Now, only a curled wire remains where the dinosaur stood because sometime at the end of August, an attempted theft left it damaged so badly that it has taken down and sent away for repairs.
Erin Kingery at Dr. Maxwell’s office said the office has received calls and inquiries from both patients and concerned citizens since the sculpture was taken down.
“He is an icon in Monroe, and is apparently missed,” she said.
The would-be thief damaged more than just a dinosaur figurine. A great deal of work went into putting up the statue.
Maxwell dreamed up the sign himself, hoping to add a little character to Main Street and a landmark for the community. Design sketches were fine-tuned to city codes, and the dinosaur was built and shipped from a firm in Canada before it found purchase on a rock three years ago.

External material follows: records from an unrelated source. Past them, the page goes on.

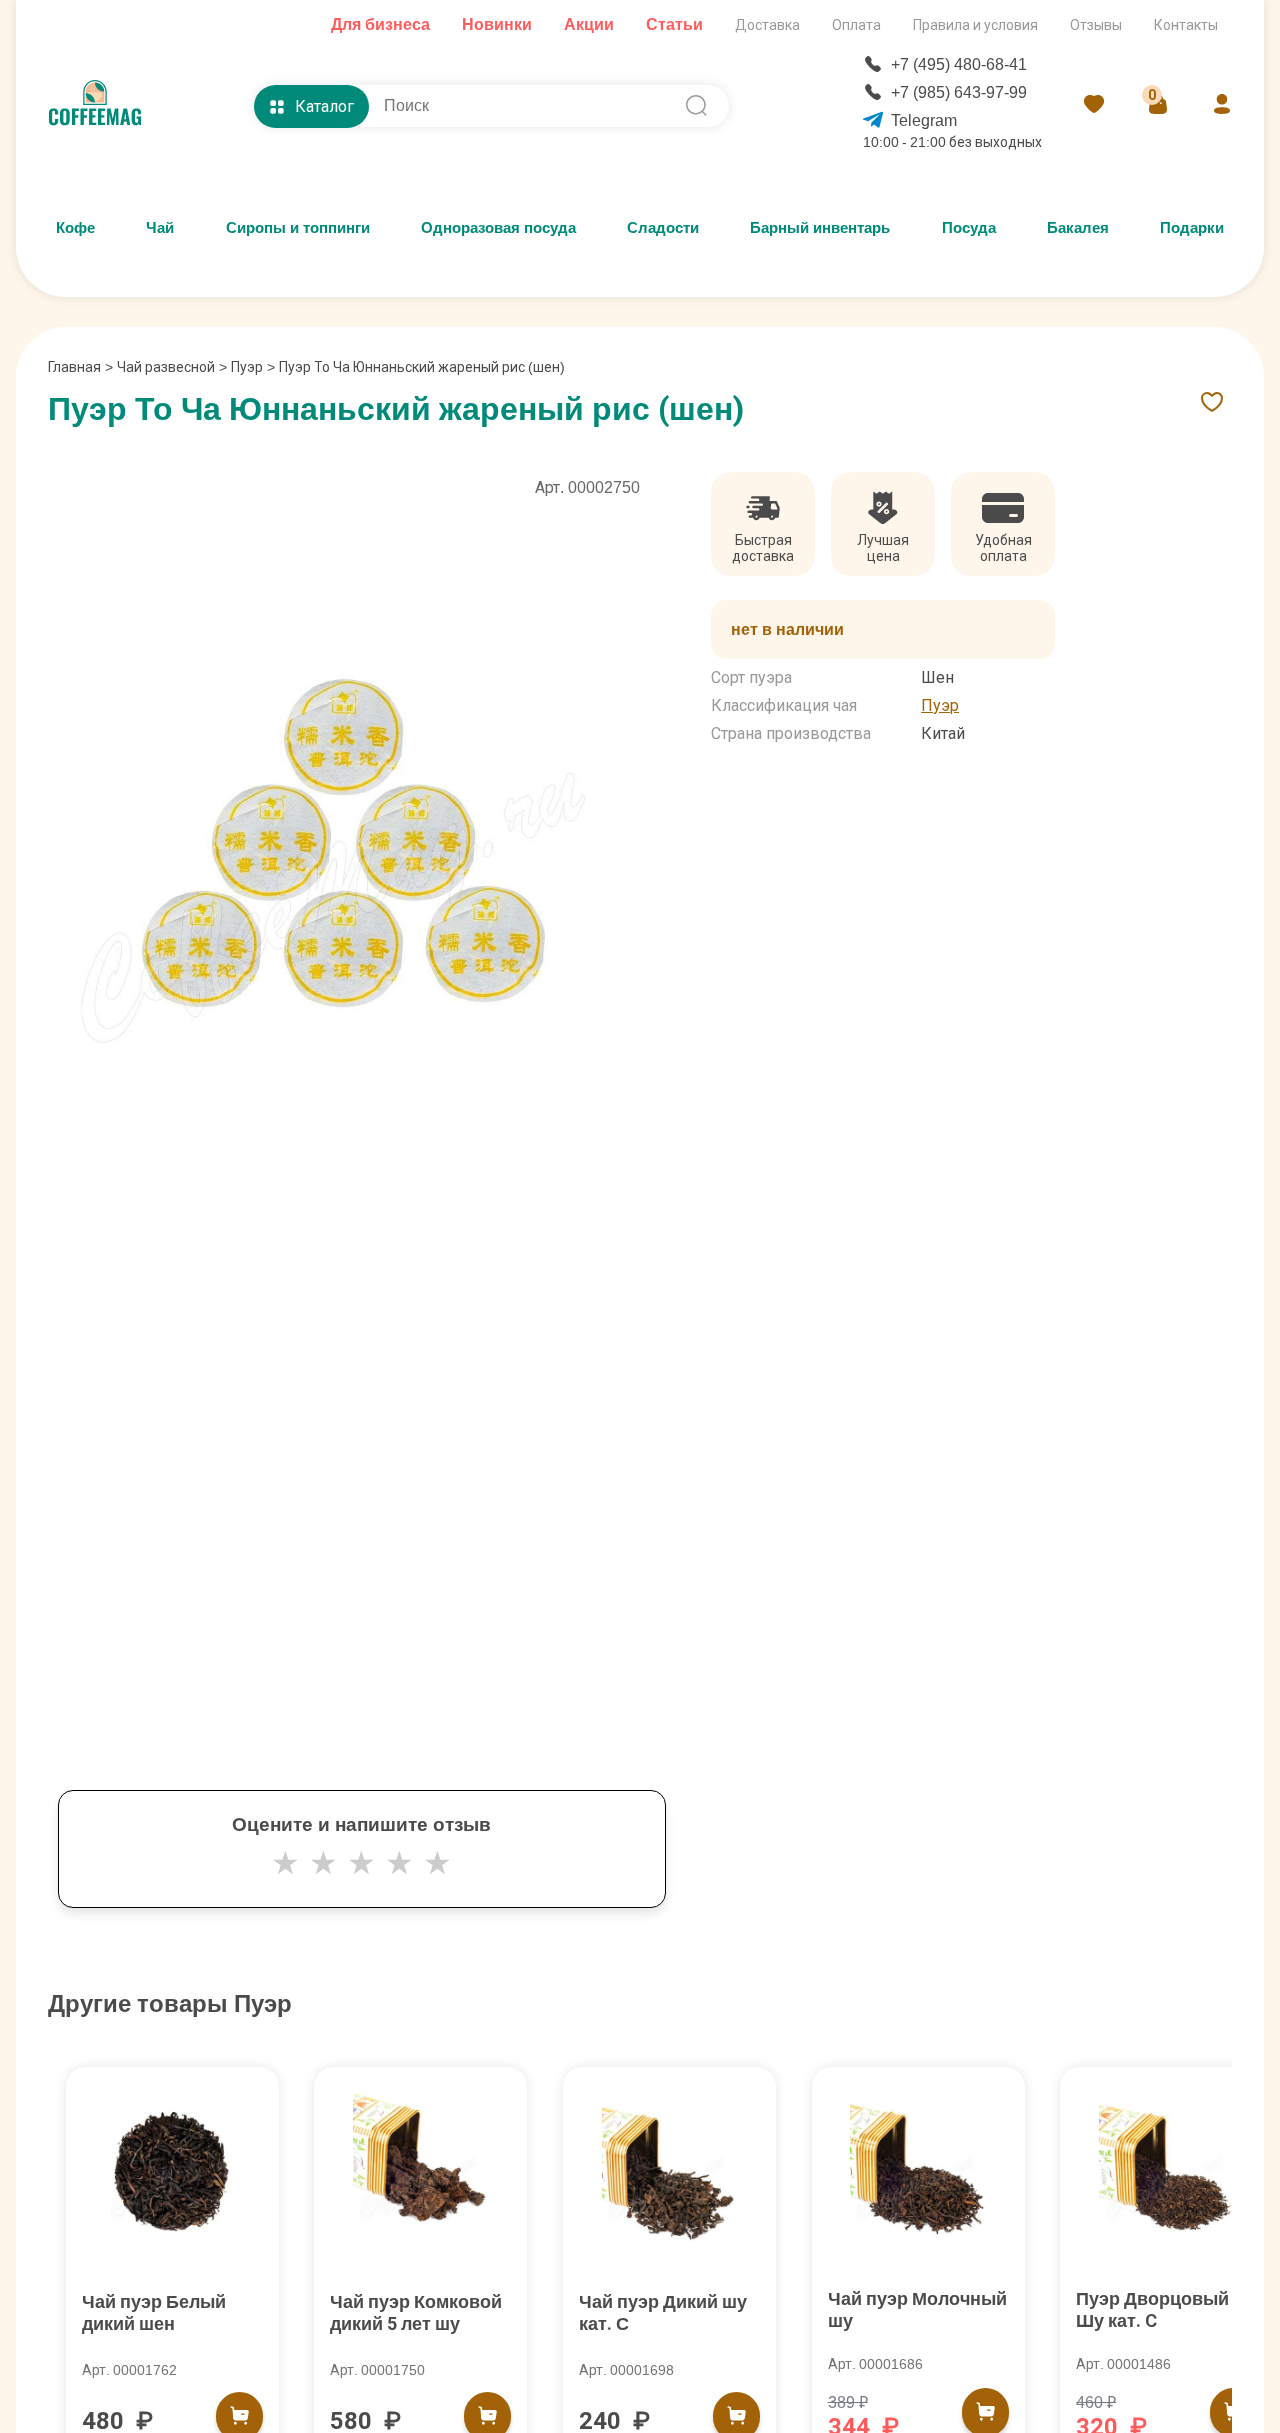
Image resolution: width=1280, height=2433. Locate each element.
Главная (80, 367)
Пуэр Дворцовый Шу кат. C (1152, 2309)
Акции (589, 24)
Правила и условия (975, 25)
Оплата (856, 25)
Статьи (674, 24)
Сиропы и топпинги (298, 228)
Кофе (75, 228)
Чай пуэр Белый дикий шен (154, 2312)
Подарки (1192, 228)
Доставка (767, 25)
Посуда (969, 228)
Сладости (663, 228)
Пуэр (247, 367)
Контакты (1186, 25)
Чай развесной (166, 367)
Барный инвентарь (820, 228)
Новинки (497, 24)
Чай (160, 228)
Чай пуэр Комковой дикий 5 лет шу (416, 2312)
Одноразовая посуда (498, 228)
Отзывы (1096, 25)
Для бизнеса (380, 24)
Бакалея (1078, 228)
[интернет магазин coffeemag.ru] (103, 106)
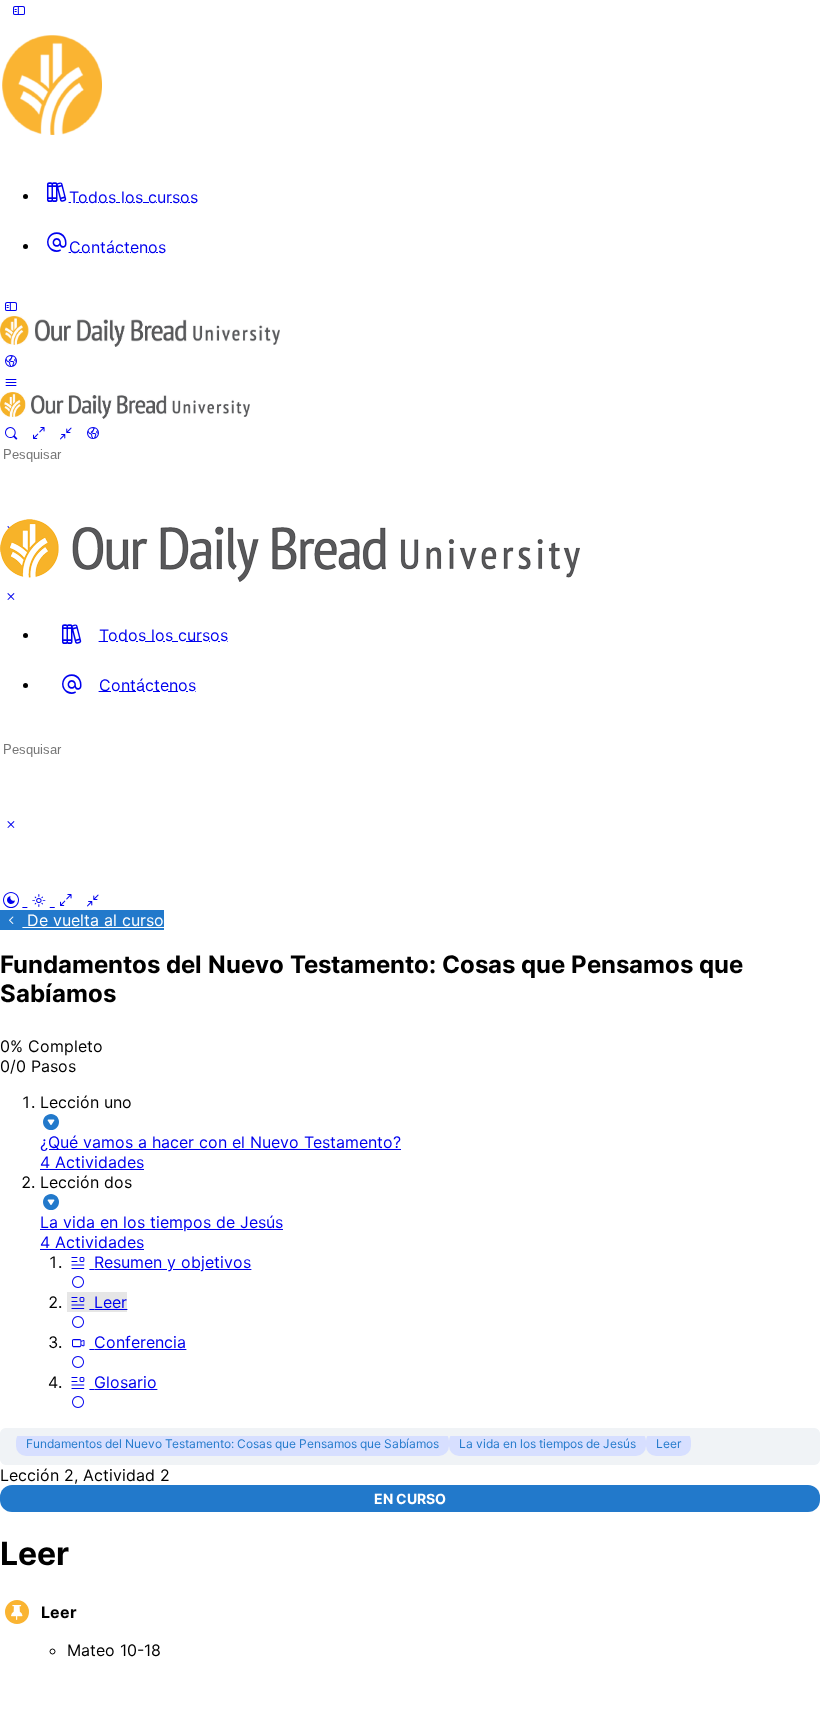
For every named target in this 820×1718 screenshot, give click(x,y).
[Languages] (11, 361)
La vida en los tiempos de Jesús (547, 1443)
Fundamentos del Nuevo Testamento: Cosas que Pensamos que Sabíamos (232, 1443)
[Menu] (19, 10)
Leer (668, 1443)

“It’s a shame that those who would do damage to it don’t appreciate it,” Maxwell said.
The orthodontic office has been overwhelmed by sentiments from those who do appreciate it, however. Among the many phone calls and well wishes, one pint-sized visitor made a particularly touching gesture. A little girl stopped in to give a handmade card reading “get well dinosaur” and enclosed a band aid. Her picture and card are waiting on the bulletin board for the dinosaur’s return.
The dinosaur is back across the border for reconstruction now. It is expected to return in a month or two.
Maxwell is consulting with a new security company and the police as to how to protect the dinosaur when it returns, as well as planning a welcome home celebration.
The office is currently having a contest to name the dinosaur. The contest is open to the public.